Mr. Hun Sen has repeatedly arranged royal pardons for political opponents who his government has either locked up or driven abroad, including a few for Mr. Rainsy, but said earlier this year that another pardon for the opposition leader was out of the question.

Yem Ponhearith, a spokesman for the CNRP, said on Thursday that Mr. Rainsy and deputy party president Kem Sokha decided to ask anyway, hoping to take advantage of a relative lull in political tensions by entreating King Norodom Sihamoni directly.

Mr. Rainsy is once again living abroad, this time avoiding a two-year prison sentence for defaming Deputy Prime Minister Hor Namhong. Mr. Sokha was recently sentenced to five months in prison for refusing to appear as a witness in a “prostitution” case against his alleged mistress.

Mr. Sokha has been holed up in the CNRP headquarters appealing the conviction; however, he recently left briefly to register for next year’s commune elections. Both parties also made recent pledges to refrain from using heated language as part of a political “cease-fire.”

“We sent the letter to our king after His Excellency Kem Sokha was able to register and we saw that the political situation seemed to be better,” Mr. Ponhearith said.

Eighteen CNRP figures, including two lawmakers, have been jailed since May last year. A number of rights workers, including a former NGO worker-cum-electition official, have also been imprisoned.

In their letter, Mr. Rainsy and Mr. Sokha asked that the charges and convictions against them and the others be pardoned, “like your highness has pardoned before to bring an atmosphere of reconciliation and unity to the nation.”

The series of letters from the opposition, king and prime minister were all posted online on Thursday by the government-aligned Fresh News outlet.

King Sihamoni, who the Constitution gives final say over pardons, forwarded the request to Mr. Hun Sen in a letter dated Tuesday, saying he wanted him “to check” the requests.

Mr. Hun Sen replied to the king the next day, telling him he had no interest in requesting a pardon for any of them as the charges and convictions followed the courts’ proper “implementation of the law.”

“As the head of the Royal Government of Cambodia, I strongly believe in strengthening and promoting the rule of law through the effective and serious implementation of the law,” he said.

Such implementation is “the key factor to help the country be orderly, stable and secure, and especially to help democratic pluralism in Cambodia continue to run sustainably,” he wrote.

Mr. Hun Sen’s critics, however, accuse him of governing one of the most corrupt countries in the world and using the courts to beat his rivals either into submission or impotence.

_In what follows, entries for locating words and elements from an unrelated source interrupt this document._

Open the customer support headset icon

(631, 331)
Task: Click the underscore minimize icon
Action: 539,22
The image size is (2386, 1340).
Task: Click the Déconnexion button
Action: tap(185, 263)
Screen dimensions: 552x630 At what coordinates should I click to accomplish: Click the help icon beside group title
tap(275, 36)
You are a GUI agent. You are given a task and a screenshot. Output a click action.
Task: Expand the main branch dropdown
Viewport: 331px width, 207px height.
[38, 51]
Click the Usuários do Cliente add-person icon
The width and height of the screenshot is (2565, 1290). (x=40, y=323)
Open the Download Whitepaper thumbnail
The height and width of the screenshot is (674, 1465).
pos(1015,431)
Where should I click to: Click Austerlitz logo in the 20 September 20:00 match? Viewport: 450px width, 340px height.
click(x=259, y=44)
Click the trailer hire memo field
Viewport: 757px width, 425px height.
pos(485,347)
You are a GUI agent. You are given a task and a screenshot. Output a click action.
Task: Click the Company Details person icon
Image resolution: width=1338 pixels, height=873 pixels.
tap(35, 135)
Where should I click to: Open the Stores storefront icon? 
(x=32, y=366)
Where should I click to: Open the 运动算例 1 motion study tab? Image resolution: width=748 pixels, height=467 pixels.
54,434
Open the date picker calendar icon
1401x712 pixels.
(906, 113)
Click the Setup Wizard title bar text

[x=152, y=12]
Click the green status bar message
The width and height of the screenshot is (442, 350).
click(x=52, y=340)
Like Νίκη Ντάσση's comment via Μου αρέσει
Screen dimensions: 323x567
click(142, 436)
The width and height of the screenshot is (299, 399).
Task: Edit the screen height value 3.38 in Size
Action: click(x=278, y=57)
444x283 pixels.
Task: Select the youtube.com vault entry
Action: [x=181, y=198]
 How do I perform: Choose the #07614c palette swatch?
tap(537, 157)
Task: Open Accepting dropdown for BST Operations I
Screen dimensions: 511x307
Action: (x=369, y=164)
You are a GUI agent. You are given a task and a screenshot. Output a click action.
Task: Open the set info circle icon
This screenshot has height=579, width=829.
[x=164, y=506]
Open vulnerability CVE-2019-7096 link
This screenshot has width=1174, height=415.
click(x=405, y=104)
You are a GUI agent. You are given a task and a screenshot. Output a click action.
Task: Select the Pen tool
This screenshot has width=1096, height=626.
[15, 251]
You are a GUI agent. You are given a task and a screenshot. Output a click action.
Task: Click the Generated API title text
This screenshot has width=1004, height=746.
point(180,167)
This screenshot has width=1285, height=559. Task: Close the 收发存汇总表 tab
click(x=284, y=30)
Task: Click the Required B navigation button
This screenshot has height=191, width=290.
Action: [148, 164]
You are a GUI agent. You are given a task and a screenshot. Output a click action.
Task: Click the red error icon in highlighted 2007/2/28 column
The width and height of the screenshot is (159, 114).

Mr. Ponhearith of the CNRP said he remained hopeful that the opposition would eventually manage to negotiate an amnesty for the party figures and rights workers currently convicted or locked up.

“We still hope to solve the issues between Khmer and Khmer, to solve the political issues politically,” he said.

Despite his professed respect for the courts, Mr. Hun Sen has often shown himself ready to arrange royal pardons and release detainees as bargaining chips in negotiations with the opposition when it suits him.

He nodded to his power of pardon during a graduation ceremony in Phnom Penh last month while talking about the CNRP’s legal troubles.

“When it’s out of the court’s hands and the verdict is put into effect, then it returns to the prime minister, and the Prison Law allows the prime minister to do this,” he said at the time.

The Prison Law gives the prime minister the “privilege” to ask the king for pardons “when necessary.”